Filtering Algorithms¶
Forward Algorithm¶
The forward algorithm answers filtering queries using recursive expansion:
$$P(X_t | e_{1:t}) = \alpha P(e_t | X_t) \sum_{x_{t-1}} P(x_{t-1} | e_{1:t-1})P(X_t | x_{t-1})$$
Key insight: The term P(x_{t-1} | e_{1:t-1}) enables recursion. Computational cost is O(|X|²) where |X| is the number of states.

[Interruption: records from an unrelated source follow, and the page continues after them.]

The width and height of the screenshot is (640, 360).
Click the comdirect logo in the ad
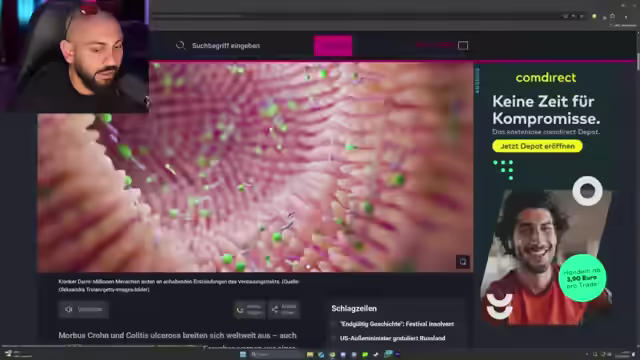point(546,78)
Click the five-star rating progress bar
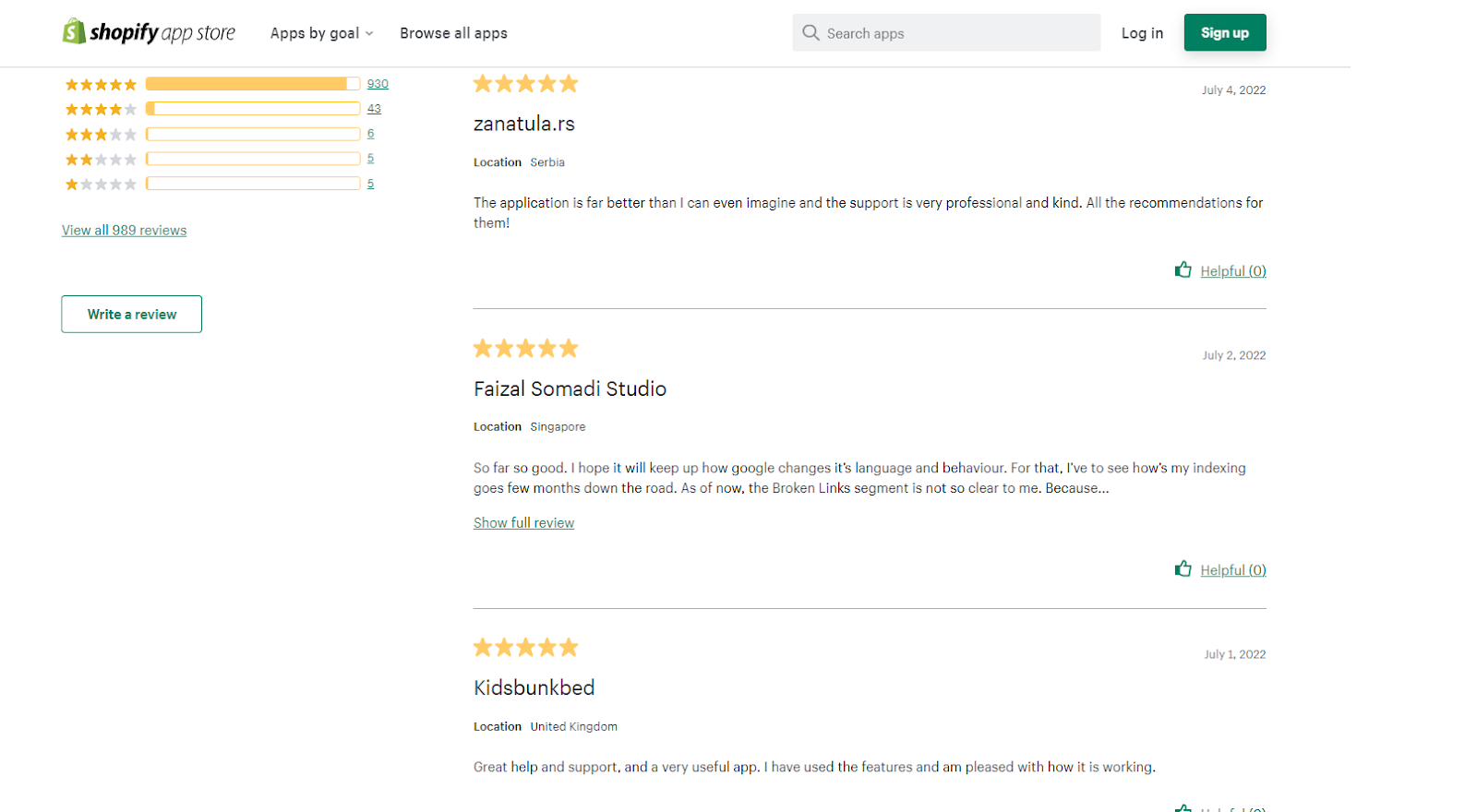 click(253, 84)
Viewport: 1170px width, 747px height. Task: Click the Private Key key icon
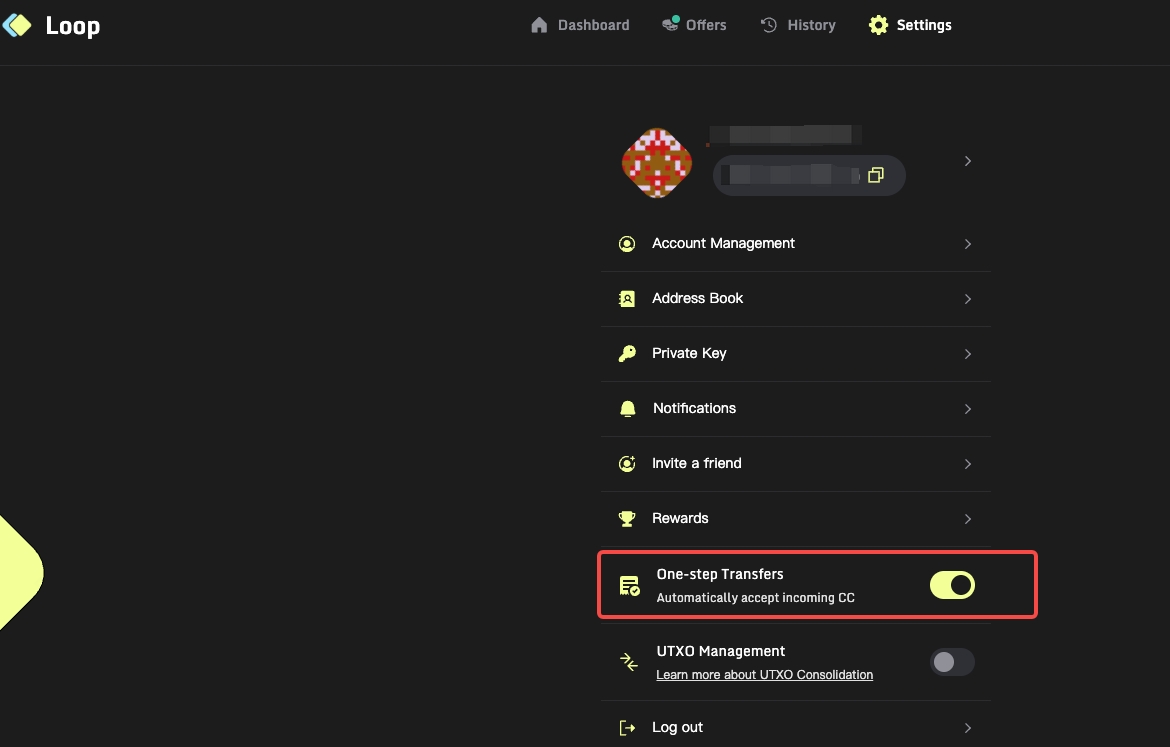pyautogui.click(x=627, y=354)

Filtering is a two-step process: - Prediction: $\sum_{x_{t-1}} P(x_{t-1} | e_{1:t-1})P(X_t | x_{t-1}) = P(X_t | e_{1:t-1})$ - Update: Multiply prediction by $P(e_t | X_t)$
Forward Algorithm Example¶
Given uniform initial distribution P(X₀ = 0) = P(X₀ = 1) = 0.5:
| X_t | X_{t-1} | P(X_t | X_{t-1}) |
|---|---|---|
| 1 | 0 | 0.3 |
| 1 | 1 | 0.7 |
| 0 | 0 | 0.7 |
| 0 | 1 | 0.3 |
| X_t | E_t | P(E_t | X_t) |
|---|---|---|
| 1 | 0 | 0.1 |
| 1 | 1 | 0.9 |
| 0 | 0 | 0.8 |
| 0 | 1 | 0.2 |
On day 1 with E₁ = 1 (umbrella observed):
Prediction step: $$P(X_1=1) = 0.3 \times 0.5 + 0.7 \times 0.5 = 0.5$$
Update step: $$P(X_1 = 1 | E_1 = 1) = \alpha P(E_1=1 | X_1=1)P(X_1=1) = \alpha \times 0.9 \times 0.5 = \alpha \times 0.45$$
Normalize by computing P(X₁ = 0 | E₁ = 1) similarly and dividing by their sum.
Backwards Algorithm¶
After forward filtering, use backward passes for smoothing queries P(X_k | e_{1:t}) where 1 ≤ k < t:
$$P(X_k | e_{1:t}) = \alpha P(e_{k+1:t} | X_k) P(X_k | e_{1:k})$$
The backwards message is:
$$P(e_{k+1:t} | X_k) = \sum_{x_{k+1}}P(x_{k+1} | X_k)P(e_{k+1} | x_{k+1}) P(e_{k+2:t}| x_{k+1})$$
Particle Filtering Algorithm¶
Particle filtering approximates probability distributions through likelihood-weighted sampling. Represent P(X_t) as N particles/samples:
$$\hat{P}(X_t=x) = \frac{\text{number of particles with value } x}{N}$$
Where N << |domain(X)|, so many values have $\hat{P}(x) = 0$.
Algorithm Steps (starting with belief $\hat{P}(X_t)$):
- Propagate Forward
-
For each particle x_t, draw samples for X_{t+1} from P(X_{t+1} | x_t)
-
Observe (Weight samples based on evidence)
- Construct $\hat{P}(X, e_{t+1})$ for each possible x:
- Weight: w = P(e_{t+1} | x)
- Compute: $\hat{P}(x, e_{t+1}) = \hat{P}(x)P(e_{t+1} | x)$
-
Normalize: $\hat{P}(X | e_{t+1}) = \frac{\hat{P}(X, e_{t+1})}{\sum_x \hat{P}(x, e_{t+1})}$
-
Resample
- Resample N times from the updated distribution $\hat{P}(X | e_{t+1})$
Note: With N=1 particle, weighting or resampling is unnecessary unless weight equals zero. Higher N values increase accuracy.